I’d recommend both books. Keep in mind, these books are not difficult to read. I personally like easy reads – books that I can finish in a few sittings (and that’s given that I read very slowly). They’re very plot-driven, solve-the-mystery type of books. Similar to the DaVinci Code, but a little less cliff-hanger, “made for the movies”-esque. The Girl with the Dragon Tattoo took a while to get going, but once it picked up, I couldn’t put it down. I think you definitely have to read both of them. While The Girl with the Dragon Tattoo can stand alone as a novel, the sequel brings a few more answers to the back story.

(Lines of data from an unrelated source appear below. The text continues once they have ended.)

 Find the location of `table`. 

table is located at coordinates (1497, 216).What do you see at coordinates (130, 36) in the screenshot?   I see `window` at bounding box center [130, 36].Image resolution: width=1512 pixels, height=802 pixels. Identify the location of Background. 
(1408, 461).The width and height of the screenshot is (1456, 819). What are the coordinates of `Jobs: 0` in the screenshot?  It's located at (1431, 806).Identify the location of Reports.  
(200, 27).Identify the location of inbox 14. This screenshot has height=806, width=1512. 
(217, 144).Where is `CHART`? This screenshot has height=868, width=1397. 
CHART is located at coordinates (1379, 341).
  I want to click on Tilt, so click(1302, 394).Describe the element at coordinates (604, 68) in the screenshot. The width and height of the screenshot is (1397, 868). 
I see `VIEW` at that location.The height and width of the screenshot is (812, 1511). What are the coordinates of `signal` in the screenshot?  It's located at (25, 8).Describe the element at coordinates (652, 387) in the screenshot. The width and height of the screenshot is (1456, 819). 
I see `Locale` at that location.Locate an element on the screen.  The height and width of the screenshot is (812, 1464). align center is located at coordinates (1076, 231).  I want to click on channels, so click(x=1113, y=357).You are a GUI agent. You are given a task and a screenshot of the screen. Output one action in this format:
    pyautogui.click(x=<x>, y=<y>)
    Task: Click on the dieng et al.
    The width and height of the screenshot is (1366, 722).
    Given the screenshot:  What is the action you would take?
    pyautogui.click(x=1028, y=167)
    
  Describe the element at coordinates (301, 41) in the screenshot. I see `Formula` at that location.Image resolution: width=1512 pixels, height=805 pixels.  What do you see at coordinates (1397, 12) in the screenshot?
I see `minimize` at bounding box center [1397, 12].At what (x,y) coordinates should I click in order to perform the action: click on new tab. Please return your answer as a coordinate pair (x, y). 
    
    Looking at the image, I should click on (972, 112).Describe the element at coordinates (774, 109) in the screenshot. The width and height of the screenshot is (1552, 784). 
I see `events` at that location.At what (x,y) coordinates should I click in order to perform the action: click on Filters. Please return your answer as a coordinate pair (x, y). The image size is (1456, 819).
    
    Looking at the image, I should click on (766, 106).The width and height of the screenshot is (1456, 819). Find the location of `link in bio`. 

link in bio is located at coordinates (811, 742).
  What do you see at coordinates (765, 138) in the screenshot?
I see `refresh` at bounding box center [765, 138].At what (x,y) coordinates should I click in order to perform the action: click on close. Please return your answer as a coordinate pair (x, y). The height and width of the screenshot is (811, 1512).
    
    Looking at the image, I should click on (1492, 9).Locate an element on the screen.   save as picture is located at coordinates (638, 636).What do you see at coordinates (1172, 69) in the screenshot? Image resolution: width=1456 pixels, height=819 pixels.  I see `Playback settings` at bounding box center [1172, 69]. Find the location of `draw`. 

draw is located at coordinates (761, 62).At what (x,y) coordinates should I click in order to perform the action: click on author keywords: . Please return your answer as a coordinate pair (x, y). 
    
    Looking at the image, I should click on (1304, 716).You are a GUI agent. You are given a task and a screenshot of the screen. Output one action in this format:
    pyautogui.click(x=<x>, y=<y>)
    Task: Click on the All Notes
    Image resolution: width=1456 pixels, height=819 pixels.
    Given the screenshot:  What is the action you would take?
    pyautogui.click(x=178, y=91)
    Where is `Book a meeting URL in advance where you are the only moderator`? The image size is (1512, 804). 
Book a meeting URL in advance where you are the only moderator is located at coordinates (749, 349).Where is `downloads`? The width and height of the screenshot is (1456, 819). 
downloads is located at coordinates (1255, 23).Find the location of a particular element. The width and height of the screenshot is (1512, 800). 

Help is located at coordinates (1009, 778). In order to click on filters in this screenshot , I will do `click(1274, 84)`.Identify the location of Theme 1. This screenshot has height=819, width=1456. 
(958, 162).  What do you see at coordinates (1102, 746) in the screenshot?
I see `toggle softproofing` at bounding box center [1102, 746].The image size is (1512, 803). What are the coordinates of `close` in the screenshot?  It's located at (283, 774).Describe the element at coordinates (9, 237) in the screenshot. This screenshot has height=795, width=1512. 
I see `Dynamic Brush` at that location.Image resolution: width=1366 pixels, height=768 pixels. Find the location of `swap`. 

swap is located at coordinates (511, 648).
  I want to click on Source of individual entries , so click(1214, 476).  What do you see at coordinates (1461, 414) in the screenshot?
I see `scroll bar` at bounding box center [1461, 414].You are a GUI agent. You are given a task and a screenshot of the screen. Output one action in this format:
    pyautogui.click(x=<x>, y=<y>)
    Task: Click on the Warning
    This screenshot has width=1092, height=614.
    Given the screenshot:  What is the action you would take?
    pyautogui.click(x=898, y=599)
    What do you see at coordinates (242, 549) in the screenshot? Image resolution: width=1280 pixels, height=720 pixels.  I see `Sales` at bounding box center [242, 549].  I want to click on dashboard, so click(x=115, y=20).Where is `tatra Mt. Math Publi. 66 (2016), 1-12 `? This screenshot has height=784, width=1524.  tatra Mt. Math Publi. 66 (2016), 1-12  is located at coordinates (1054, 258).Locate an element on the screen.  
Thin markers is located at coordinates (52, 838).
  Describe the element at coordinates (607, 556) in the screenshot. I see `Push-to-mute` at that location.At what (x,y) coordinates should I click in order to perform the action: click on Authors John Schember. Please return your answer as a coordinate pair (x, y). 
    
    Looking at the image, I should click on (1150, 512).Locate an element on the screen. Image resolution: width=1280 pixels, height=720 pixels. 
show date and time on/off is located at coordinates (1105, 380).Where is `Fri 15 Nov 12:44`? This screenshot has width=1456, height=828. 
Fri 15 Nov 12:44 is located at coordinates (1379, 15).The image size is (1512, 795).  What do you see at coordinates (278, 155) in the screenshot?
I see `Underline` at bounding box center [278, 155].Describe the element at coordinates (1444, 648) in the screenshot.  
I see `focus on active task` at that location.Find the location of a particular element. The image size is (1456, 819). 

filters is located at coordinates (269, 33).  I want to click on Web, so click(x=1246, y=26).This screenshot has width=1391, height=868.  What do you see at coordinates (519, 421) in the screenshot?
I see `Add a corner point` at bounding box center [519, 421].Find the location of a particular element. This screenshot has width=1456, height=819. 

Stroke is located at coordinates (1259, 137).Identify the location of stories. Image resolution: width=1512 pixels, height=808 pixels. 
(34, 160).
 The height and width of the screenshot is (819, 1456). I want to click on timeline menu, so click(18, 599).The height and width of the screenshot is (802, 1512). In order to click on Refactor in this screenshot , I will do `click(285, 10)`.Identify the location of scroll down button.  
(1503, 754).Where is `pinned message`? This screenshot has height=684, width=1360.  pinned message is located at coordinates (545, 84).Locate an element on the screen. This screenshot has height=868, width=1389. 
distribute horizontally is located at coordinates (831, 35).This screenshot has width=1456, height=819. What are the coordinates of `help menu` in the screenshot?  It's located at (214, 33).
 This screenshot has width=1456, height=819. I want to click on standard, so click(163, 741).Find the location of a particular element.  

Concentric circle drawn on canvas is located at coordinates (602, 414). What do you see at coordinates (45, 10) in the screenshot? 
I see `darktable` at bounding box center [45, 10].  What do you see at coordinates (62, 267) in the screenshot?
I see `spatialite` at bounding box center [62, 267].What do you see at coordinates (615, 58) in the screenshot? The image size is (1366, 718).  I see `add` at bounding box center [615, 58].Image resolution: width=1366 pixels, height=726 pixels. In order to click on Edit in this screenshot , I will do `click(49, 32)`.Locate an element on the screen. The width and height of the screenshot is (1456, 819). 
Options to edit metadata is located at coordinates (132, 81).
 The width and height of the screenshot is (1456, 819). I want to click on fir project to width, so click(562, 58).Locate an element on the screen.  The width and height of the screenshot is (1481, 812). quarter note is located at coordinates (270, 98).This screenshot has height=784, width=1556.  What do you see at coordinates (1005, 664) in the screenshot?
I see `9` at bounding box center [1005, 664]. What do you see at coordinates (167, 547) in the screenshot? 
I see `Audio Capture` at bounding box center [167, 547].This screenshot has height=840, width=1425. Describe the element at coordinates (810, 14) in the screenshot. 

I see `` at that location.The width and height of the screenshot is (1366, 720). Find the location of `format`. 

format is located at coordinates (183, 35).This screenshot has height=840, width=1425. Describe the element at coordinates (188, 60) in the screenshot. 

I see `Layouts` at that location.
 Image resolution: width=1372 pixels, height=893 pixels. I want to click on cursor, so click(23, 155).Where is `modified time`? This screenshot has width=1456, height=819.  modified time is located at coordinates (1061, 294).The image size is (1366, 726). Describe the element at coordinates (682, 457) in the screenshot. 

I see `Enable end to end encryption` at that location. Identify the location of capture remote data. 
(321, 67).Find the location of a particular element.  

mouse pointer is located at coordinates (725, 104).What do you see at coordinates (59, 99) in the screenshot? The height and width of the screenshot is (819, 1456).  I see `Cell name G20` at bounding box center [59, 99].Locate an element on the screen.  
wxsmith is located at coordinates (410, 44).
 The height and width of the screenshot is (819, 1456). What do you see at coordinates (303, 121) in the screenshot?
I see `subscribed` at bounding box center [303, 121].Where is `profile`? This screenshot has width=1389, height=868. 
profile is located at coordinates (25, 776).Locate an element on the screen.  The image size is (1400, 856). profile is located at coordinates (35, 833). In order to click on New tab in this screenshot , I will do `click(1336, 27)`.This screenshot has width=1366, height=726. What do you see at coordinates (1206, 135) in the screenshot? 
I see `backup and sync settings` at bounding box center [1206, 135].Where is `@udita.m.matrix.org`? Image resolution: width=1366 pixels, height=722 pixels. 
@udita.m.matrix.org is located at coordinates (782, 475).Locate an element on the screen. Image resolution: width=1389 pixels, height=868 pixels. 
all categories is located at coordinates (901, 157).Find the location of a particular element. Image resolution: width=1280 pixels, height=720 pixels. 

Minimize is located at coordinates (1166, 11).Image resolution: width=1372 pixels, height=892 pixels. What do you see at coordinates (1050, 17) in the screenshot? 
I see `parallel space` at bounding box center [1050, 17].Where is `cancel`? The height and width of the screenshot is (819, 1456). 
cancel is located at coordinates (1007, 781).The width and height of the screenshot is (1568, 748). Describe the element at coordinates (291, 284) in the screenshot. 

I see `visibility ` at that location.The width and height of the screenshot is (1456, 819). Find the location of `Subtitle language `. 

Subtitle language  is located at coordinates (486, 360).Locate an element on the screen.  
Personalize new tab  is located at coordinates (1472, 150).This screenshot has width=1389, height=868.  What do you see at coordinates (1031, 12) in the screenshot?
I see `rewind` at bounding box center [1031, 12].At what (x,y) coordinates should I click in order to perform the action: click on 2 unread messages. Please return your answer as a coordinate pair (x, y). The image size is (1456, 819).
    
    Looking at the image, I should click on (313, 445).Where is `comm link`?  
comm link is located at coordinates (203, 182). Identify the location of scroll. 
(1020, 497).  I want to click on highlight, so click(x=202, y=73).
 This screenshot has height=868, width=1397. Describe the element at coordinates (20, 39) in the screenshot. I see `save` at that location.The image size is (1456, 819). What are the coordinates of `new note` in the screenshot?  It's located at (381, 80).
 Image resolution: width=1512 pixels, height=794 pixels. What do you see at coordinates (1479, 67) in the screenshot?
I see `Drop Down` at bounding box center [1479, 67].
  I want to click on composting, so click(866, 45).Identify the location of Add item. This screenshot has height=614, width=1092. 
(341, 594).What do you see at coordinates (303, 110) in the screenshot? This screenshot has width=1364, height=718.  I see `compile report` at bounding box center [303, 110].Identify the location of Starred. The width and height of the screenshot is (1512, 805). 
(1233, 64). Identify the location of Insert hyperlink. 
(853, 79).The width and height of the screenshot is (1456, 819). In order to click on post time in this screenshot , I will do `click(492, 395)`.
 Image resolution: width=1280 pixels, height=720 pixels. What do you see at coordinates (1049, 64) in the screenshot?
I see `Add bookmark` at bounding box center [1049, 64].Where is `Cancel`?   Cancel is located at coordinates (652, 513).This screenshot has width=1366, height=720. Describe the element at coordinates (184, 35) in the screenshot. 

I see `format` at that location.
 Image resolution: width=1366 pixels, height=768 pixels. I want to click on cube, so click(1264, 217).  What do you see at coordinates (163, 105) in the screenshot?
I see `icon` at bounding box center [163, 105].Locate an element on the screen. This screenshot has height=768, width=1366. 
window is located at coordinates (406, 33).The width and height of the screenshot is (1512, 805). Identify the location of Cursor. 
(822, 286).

In addition to my reading, I’ve watched a few movies, that by themselves I don’t have enough to say. First, It’s Complicated. This movie looked amusing from the previews, but ultimately was disappointing. I also watched The Proposal. Not expecting a lot out of this one, and it lived up to exactly what you would expect. Plus, I like Sandra Bullock. District 9 was one of the better movies I’ve seen lately. It took me a while to get into it, but I liked it a lot. However, I hadn’t read most of the hype (just heard about it), so I didn’t start out with any real expectations. Couples Retreat – again, this is one of those movies that is exactly what you expect. And last, but definitely the best, The Brothers Bloom. Most definitely see this movie. It was funny and touching and I like Adrian Brody.